Description
Prerequisites
- I am running the latest code. Mention the version if possible as well.
- I carefully followed the README.md.
- I searched using keywords relevant to my issue to make sure that I am creating a new issue that is not already open (or closed).
- I reviewed the Discussions, and have a new and useful enhancement to share.
Feature Description
Add to llama.cpp the ability to load pre-tokenized datasets from Parquet files for model training. The implementation should:
Support reading tokens from tokens column (type list)
Handle Fragmented Datasets
Maintain compatibility with current text pipeline
Motivation
Storage efficiency: Parquet provides up to 75% compression compared to text-based formats
Processing speed: Reading Parquet is 2-5x faster than CSV/text
Compatibility with ML ecosystem: Integration with Pandas, Spark and PyTorch DataLoader
Avoiding repeated tokenization: Save 30-40% time when working with large datasets
Possible Implementation
Add support for reading pre-tokenized data from Parquet files via Apache Arrow C++.
Implementation Requirements
//Command Line Interface
// Add in common_params:
std::string dataset_format = "text"; // "text"|"parquet"
std::string parquet_path;
//New Data Loading Method
std::vector<llama_token> load_parquet_dataset(
const std::string& path,
const std::string& column_name = "tokens"
) {
// Implementation of reading Parquet via Apache Arrow
}
//Integration with the Learning Pipeline
std::vector<llama_token> tokens;
if (params.dataset_format == "parquet") {
tokens = load_parquet_dataset(params.parquet_path);
} else {
tokens = common_tokenize(ctx.get(), params.prompt, true);
}
Technical Details
- Parquet File Format
Mandatory columns:
tokens: list<int32> (tokenized sequences)
seq_length: int32 (sequence length)
Optional:
metadata: string (more information)
2. Dependencies
Add to CMakeLists.txt:
find_package(Arrow REQUIRED)
find_package(Parquet REQUIRED)
target_link_libraries(train PRIVATE Arrow::arrow_shared Parquet::parquet_shared)

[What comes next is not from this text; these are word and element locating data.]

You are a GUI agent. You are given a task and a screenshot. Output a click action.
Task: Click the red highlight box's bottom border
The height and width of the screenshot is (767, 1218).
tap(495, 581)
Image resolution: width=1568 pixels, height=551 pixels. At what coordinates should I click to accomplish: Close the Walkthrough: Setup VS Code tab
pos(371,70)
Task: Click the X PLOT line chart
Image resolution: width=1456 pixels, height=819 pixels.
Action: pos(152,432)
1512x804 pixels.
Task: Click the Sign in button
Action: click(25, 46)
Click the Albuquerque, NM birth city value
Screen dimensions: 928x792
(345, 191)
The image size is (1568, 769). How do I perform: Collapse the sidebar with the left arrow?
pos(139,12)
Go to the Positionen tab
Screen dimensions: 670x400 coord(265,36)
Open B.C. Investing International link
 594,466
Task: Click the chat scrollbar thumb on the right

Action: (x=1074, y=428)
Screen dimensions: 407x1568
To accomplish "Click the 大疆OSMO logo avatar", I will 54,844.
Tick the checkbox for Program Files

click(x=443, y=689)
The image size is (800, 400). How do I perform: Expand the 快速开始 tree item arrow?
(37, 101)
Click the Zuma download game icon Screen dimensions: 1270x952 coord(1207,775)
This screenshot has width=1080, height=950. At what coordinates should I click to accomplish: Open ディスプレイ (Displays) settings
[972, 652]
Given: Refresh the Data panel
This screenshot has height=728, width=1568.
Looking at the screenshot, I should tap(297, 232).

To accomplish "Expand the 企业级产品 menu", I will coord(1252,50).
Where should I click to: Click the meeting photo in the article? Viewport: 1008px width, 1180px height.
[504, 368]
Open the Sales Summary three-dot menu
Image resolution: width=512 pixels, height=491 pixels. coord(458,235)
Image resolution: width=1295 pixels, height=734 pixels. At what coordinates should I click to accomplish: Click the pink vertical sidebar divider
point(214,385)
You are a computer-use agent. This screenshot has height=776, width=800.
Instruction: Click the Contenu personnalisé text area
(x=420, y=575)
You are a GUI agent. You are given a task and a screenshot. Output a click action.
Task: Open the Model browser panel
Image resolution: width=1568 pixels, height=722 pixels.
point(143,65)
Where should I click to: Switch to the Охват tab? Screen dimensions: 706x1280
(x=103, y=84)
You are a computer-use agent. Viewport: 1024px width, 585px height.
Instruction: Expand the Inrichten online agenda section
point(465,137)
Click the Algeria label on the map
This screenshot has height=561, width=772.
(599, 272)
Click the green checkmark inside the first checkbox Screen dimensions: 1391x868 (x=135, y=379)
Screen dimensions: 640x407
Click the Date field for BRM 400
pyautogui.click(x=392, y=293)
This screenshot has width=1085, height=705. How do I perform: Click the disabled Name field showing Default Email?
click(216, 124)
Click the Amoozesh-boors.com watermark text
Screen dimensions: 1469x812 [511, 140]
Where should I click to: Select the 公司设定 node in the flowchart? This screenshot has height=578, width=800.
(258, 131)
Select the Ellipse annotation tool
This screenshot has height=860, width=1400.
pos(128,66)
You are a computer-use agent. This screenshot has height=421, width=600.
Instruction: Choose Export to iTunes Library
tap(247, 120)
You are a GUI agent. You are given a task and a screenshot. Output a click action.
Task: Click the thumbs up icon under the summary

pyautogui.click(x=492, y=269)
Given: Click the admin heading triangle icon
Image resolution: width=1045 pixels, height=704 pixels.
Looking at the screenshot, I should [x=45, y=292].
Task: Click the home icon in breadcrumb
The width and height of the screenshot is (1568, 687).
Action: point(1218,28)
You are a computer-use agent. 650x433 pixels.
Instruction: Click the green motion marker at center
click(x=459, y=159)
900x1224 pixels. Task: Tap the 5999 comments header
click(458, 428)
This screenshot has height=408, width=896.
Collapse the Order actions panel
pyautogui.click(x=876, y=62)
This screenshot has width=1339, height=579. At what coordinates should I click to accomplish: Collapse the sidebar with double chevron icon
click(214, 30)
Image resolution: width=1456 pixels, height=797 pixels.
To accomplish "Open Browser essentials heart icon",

- Implementation of reading data
#include <arrow/api.h>
#include <parquet/arrow/reader.h>
std::vector<llama_token> load_parquet_dataset(const std::string& path) {
arrow::MemoryPool* pool = arrow::default_memory_pool();
std::shared_ptr<arrow::io::ReadableFile> infile;
PARQUET_ASSIGN_OR_THROW(infile, arrow::io::ReadableFile::Open(path));
std::unique_ptr<parquet::arrow::FileReader> reader;
PARQUET_THROW_NOT_OK(parquet::arrow::OpenFile(infile, pool, &reader));
std::shared_ptr<arrow::Table> table;
PARQUET_THROW_NOT_OK(reader->ReadTable(&table));
auto chunks = std::static_pointer_cast<arrow::ListArray>(
table->GetColumnByName("tokens")->chunk(0)
);
std::vector<llama_token> tokens;
for (int64_t i = 0; i < chunks->length(); ++i) {
auto values = std::static_pointer_cast<arrow::Int32Array>(
chunks->value_slice(i)
);
for (int64_t j = 0; j < values->length(); ++j) {
tokens.push_back(static_cast<call_token>(values->Value(j)));
}
}
return tokens;
}
Advantages
Memory Efficiency: Parquet + Columnar compression
Loading speed: 2-5x faster than text formats
Compatibility with data ecosystem (Pandas, Spark)
Support for fragmented datasets
Error Handling
File Existence Check
Data Schema Validation
Type mismatch handling:
if (!table->schema()->GetFieldByName("tokens")->type()->Equals(arrow::list(arrow::int32()))) {
LOG_ERR("Invalid tokens column type");
}
Test Plan
Create a test Parquet dataset:
import pyarrow as pa
import pyarrow.parquet as pq
tokens = [[1023], [2047]]
schema = pa.schema([("tokens", pa.list_(pa.int32()))])
table = pa.Table.from_arrays([tokens], schema=schema)
pq.write_table(table, "test.parquet")
Integration Tests:
void test_parquet_loader() {
auto tokens = load_parquet_dataset("test.parquet");
assert(tokens.size() == 5);
assert(tokens == 1);
}
Alternatives without dependencies
If adding an Arrow is undesirable, implement a simple binary format.
Recommended Implementation Plan
Implement as an optional feature with the LLAMA_PARQUET flag
Add to examples/training/README.md usage instructions
Incremental Data Loading Support
This solution will allow efficient use of pre-tokenized datasets without changing the existing textual pipeline.